Гостья достала из сумочки пачку длинных французских сигарет и, чиркнув зажигалкой, глубоко затянулась: - Мы вместе с вами, это было незадолго до моего рождения, по канализационным трубам в Рудницкую пущу пробирались, - пуская колечки дыма в потолок, продолжала Зарембене. - Этот кошмар я пережила в чреве матери и, в отличие от вас, не задыхалась от вони, не ужасалась несметным полчищам крыс и не утопала в нечистотах…
- Да… Лучше это не вспоминать. Может, что-нибудь закажем - кофе, мороженое, рюмку коньяка?
- Спасибо. Я ненадолго. С удовольствием пригласила бы вас к себе, но мама совсем плоха… третий инсульт…
- Бедная, бедная! А я собирался к ней зайти… Юдита дала мне ваш адрес. Хотел даже кое-что оставить… я слышал, что простым людям тут очень несладко…
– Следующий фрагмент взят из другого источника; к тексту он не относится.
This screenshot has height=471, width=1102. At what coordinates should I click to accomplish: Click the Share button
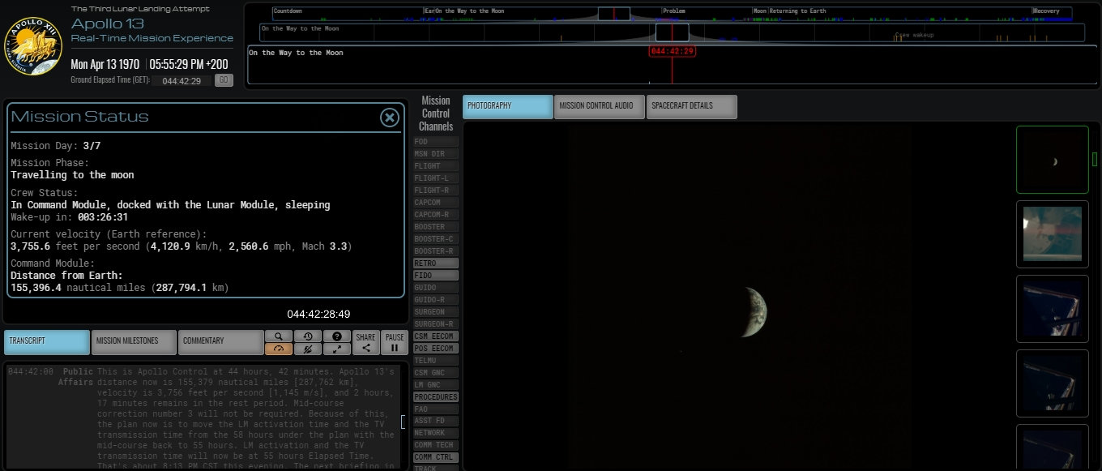click(x=365, y=342)
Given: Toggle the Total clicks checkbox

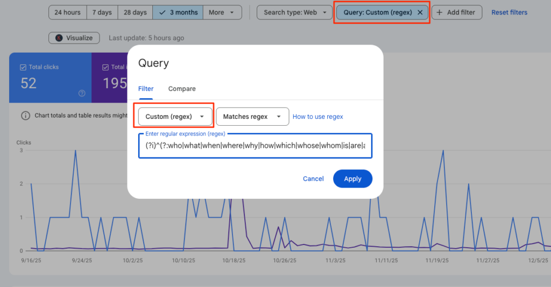Looking at the screenshot, I should (x=23, y=67).
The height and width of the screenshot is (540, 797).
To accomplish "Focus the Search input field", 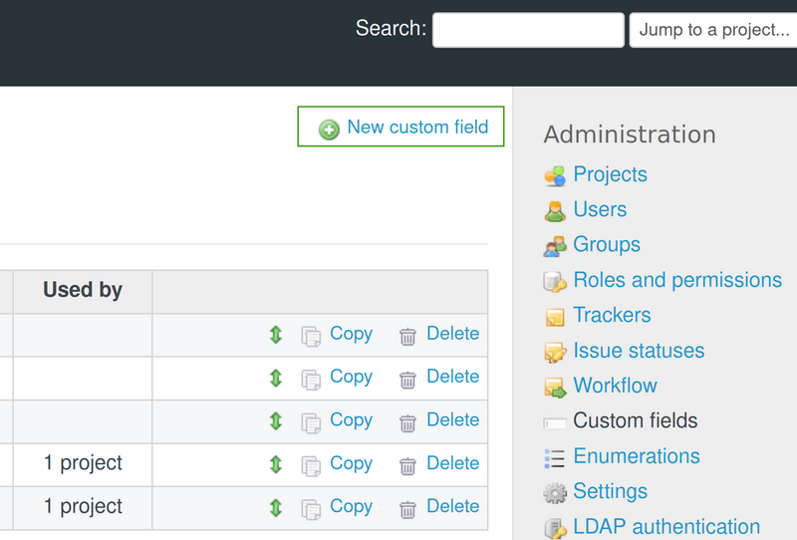I will click(528, 30).
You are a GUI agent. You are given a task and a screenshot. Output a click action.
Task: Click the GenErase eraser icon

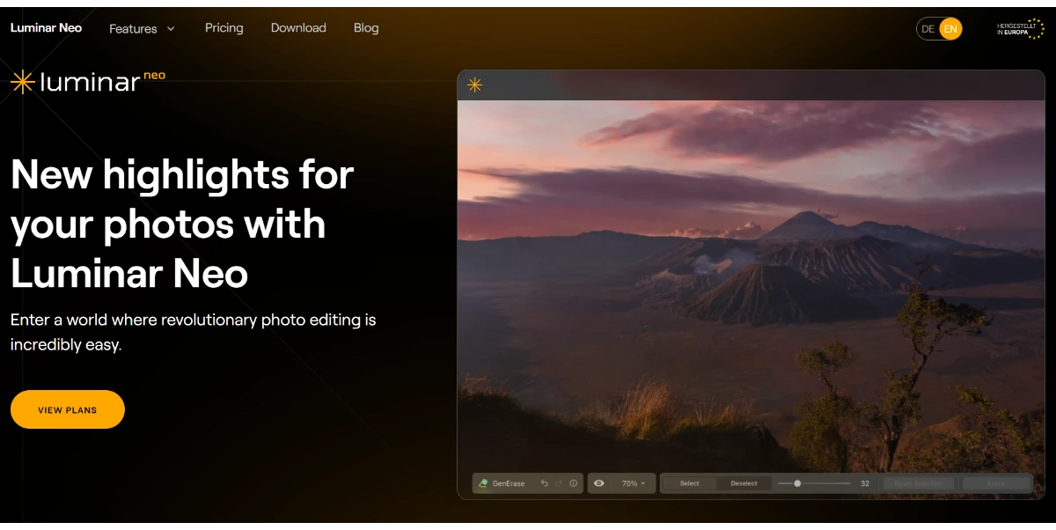tap(482, 483)
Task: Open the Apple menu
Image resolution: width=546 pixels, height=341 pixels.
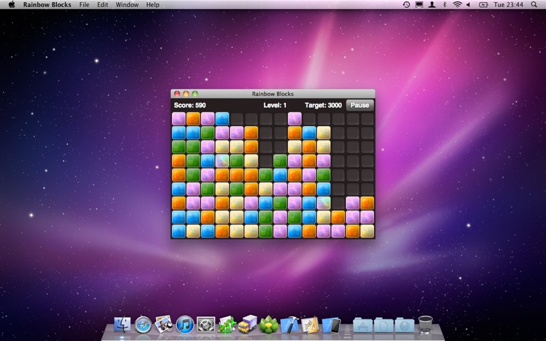Action: pos(12,5)
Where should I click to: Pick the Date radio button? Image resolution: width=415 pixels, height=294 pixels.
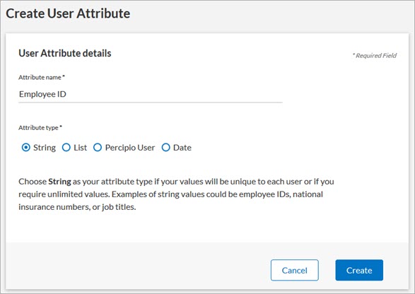click(x=165, y=148)
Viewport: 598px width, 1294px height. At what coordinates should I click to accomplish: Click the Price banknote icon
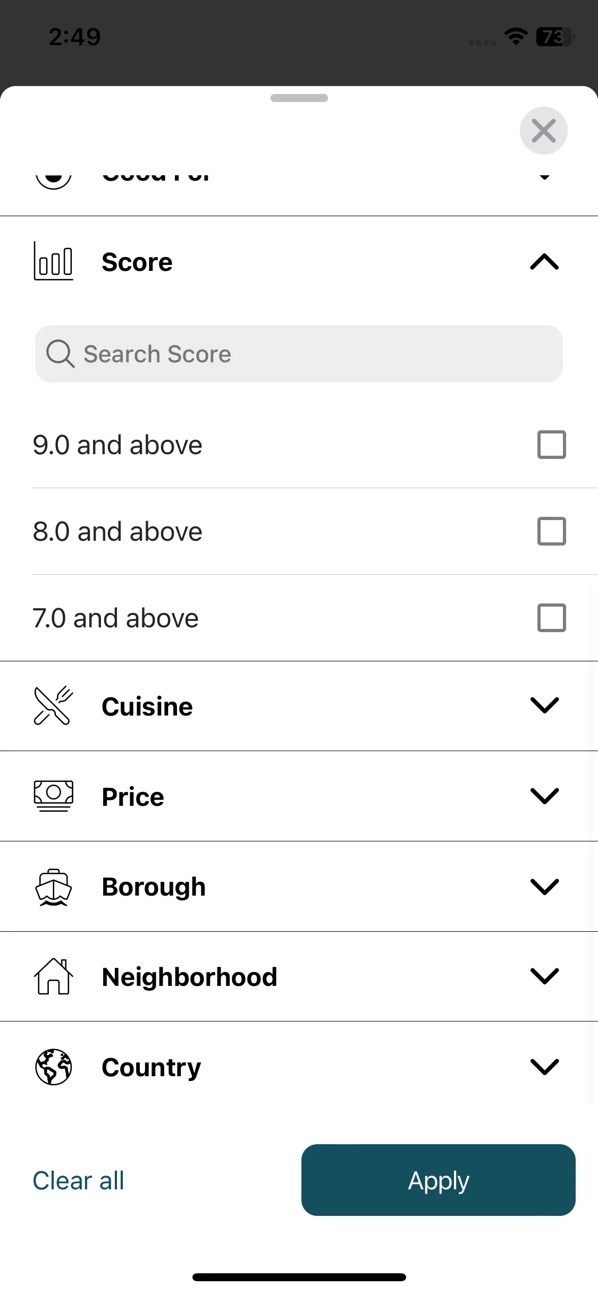tap(53, 796)
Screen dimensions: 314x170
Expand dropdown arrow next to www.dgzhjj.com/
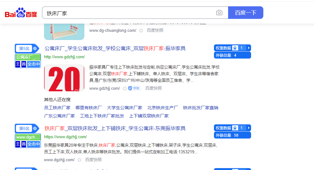coord(79,160)
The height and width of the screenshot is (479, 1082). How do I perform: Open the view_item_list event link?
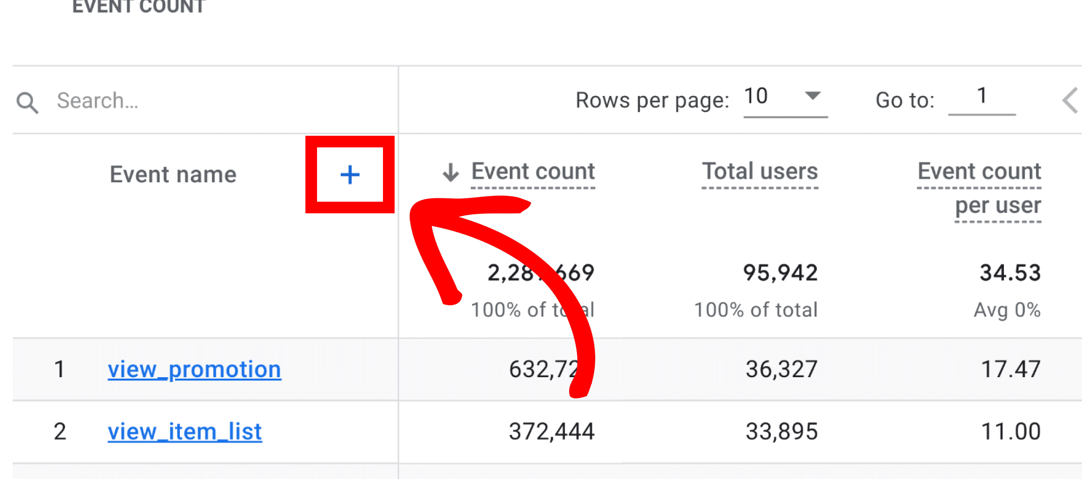coord(185,431)
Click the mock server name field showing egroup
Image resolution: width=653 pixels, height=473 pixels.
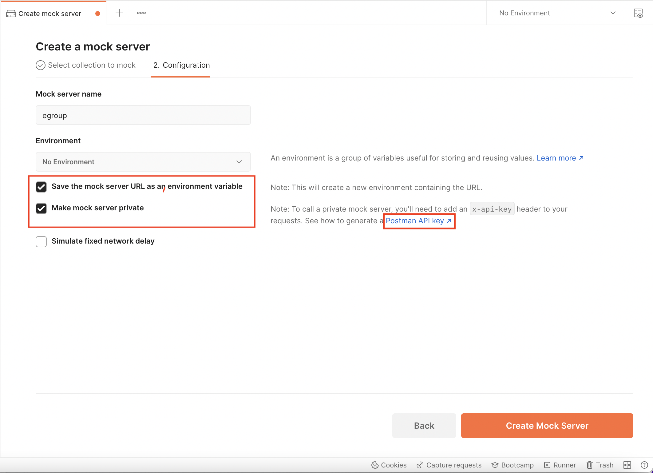tap(143, 115)
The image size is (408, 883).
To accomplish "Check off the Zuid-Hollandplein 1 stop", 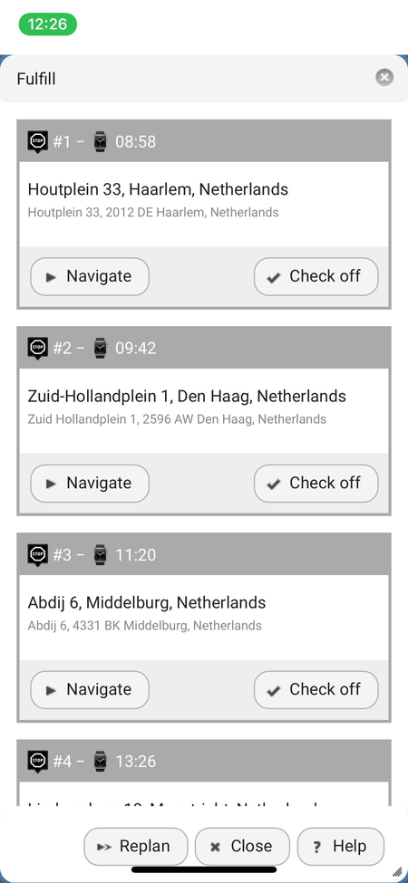I will coord(316,484).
- Что вы, что вы… Мы ни в чем не нуждаемся. У нас с Витаутасом вполне приличный оклад.… Дети устроены… Миндаугас - компьютерщик. А Эгидиюс, тот в Риме, на третьем курсе духовной академии…
- Но он же… - Меламед вовремя осекся.
- Вы хотели сказать - еврей?..
- А разве это не так?
- Так-то так, да не совсем… У нас в доме все, кроме мамы, крещеные. Меня крестила моя кормилица Антанина. Помните ее?
- Помню... Деревня на опушке леса, где она жила, кажется, называлась Бяржай.
- Не Бяржай, а Пабяржай… Но это неважно. Если бы не Антонина, я бы не выжила. У мамы сразу же после родов, которые принимал весь отряд, воспалилась грудь, пропало молоко, а коров в пуще не было, вокруг одни волки… Антанина мне и имя дала - Эленуте… А ксендз в костельную книгу Еленой Стоните записал, подкидышем… После войны обе матери из-за меня судились-рядились - поделить не могли. Для Антанины я была ее дочерью Стоните, а для мамы - ее дочерью Капульской… Первый инсульт и случился с мамой как раз в районном суде, который присудил девочку не богомолке Антанине, а партизанке-радистке Рут за боевые заслуги… Мне тогда еще и пяти не было...
- А папа? Его могилу так и не нашли?
- В пуще не то что мертвого - живого не найдешь. Но мы папу не забываем. Каждый год в день гибели деда Эгидиюс служит мессу не только по нему, но и по всем погибшим евреям. Он член общества Литва-Израиль.